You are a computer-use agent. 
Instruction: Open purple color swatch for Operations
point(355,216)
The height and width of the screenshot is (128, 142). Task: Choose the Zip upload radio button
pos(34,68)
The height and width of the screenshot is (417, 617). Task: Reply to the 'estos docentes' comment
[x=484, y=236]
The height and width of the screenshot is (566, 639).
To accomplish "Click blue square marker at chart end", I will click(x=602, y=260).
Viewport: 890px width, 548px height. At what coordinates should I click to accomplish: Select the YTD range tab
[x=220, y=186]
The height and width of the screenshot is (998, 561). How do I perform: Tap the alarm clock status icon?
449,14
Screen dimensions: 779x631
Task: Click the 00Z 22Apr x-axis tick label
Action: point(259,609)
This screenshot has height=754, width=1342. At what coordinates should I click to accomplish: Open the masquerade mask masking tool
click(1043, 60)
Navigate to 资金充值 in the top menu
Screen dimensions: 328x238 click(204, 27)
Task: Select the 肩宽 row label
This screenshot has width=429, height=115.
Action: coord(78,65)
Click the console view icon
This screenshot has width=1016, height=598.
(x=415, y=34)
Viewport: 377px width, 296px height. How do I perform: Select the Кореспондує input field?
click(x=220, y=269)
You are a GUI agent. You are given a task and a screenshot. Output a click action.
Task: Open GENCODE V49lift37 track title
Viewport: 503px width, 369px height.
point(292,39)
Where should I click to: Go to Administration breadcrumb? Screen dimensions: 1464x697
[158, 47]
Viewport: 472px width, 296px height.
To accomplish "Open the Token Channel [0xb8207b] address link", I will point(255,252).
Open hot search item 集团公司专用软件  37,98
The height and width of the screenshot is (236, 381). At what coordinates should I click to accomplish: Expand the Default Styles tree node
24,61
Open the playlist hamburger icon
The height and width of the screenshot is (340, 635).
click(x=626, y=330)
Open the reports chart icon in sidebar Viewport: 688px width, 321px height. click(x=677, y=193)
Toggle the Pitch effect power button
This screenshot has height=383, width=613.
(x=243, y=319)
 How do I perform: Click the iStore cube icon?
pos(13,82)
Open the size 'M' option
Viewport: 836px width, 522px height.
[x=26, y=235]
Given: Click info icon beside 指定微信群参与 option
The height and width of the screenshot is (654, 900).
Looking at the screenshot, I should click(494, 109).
########################################
### What you are asked to do
Pull every line containing the string "will" out of the data above and copy it.

### Answer space
To accomplish "Click blue square marker at chart end", I will click(x=602, y=260).
To accomplish "Open the Token Channel [0xb8207b] address link", I will point(255,252).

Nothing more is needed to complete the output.